→ **Aim**
Return the lines between the one containing "Select the pgedge_vectorizer schema cell" and the one containing "tap(97, 749)", inclusive, without any changes.

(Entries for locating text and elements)
^^^^

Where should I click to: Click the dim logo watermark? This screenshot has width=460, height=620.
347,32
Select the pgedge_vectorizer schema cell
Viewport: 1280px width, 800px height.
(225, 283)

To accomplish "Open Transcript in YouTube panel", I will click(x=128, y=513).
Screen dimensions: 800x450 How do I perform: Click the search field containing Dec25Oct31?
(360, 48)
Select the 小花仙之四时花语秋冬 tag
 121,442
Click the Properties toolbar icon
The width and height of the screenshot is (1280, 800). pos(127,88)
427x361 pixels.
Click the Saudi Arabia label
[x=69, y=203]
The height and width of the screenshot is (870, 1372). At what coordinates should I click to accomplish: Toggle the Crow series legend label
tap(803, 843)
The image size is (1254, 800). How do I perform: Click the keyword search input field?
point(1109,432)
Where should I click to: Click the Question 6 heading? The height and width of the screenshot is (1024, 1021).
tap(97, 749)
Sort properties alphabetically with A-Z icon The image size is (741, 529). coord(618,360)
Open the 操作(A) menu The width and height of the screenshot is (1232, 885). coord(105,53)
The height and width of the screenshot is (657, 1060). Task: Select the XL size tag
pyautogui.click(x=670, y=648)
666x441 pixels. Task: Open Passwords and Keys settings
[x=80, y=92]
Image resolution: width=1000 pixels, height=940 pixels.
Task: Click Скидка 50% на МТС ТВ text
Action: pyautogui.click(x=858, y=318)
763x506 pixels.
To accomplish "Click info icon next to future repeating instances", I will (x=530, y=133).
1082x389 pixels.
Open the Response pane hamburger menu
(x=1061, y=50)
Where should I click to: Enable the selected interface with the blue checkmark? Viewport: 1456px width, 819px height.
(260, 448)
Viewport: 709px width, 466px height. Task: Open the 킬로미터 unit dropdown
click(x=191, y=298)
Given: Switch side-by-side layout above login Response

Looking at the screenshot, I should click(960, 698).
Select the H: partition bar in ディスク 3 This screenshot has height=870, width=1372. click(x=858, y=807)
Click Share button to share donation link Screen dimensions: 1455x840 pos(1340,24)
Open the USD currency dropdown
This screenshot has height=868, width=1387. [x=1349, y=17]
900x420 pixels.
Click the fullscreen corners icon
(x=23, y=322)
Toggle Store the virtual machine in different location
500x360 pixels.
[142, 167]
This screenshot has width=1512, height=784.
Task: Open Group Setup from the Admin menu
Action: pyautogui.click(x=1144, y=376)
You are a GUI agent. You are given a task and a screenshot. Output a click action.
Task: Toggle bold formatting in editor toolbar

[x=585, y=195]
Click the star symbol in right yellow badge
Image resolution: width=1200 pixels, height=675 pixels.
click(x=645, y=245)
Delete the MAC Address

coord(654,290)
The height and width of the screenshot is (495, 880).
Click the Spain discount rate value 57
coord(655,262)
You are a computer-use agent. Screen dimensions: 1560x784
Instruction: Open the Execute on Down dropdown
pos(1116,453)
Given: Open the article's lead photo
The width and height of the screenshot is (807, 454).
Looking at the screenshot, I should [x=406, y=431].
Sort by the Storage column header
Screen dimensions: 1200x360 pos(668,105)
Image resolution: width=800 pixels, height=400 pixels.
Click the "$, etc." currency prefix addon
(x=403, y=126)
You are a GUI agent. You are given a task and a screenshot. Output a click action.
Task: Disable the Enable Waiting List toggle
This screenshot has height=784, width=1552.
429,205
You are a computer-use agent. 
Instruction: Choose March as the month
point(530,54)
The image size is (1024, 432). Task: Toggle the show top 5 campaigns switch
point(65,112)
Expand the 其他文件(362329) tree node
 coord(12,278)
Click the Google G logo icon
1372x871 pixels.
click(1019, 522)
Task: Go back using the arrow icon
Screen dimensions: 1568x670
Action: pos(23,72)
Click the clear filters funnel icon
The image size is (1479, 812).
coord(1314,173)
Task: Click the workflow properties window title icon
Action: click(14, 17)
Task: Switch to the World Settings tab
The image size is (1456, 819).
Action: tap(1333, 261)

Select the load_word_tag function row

^^^^

→ **Result below**
Select the pgedge_vectorizer schema cell
Viewport: 1280px width, 800px height.
(225, 283)

To accomplish "Open Transcript in YouTube panel", I will click(x=128, y=513).
Screen dimensions: 800x450 How do I perform: Click the search field containing Dec25Oct31?
(360, 48)
Select the 小花仙之四时花语秋冬 tag
 121,442
Click the Properties toolbar icon
The width and height of the screenshot is (1280, 800). pos(127,88)
427x361 pixels.
Click the Saudi Arabia label
[x=69, y=203]
The height and width of the screenshot is (870, 1372). At what coordinates should I click to accomplish: Toggle the Crow series legend label
tap(803, 843)
The image size is (1254, 800). How do I perform: Click the keyword search input field?
point(1109,432)
Where should I click to: Click the Question 6 heading? The height and width of the screenshot is (1024, 1021).
tap(97, 749)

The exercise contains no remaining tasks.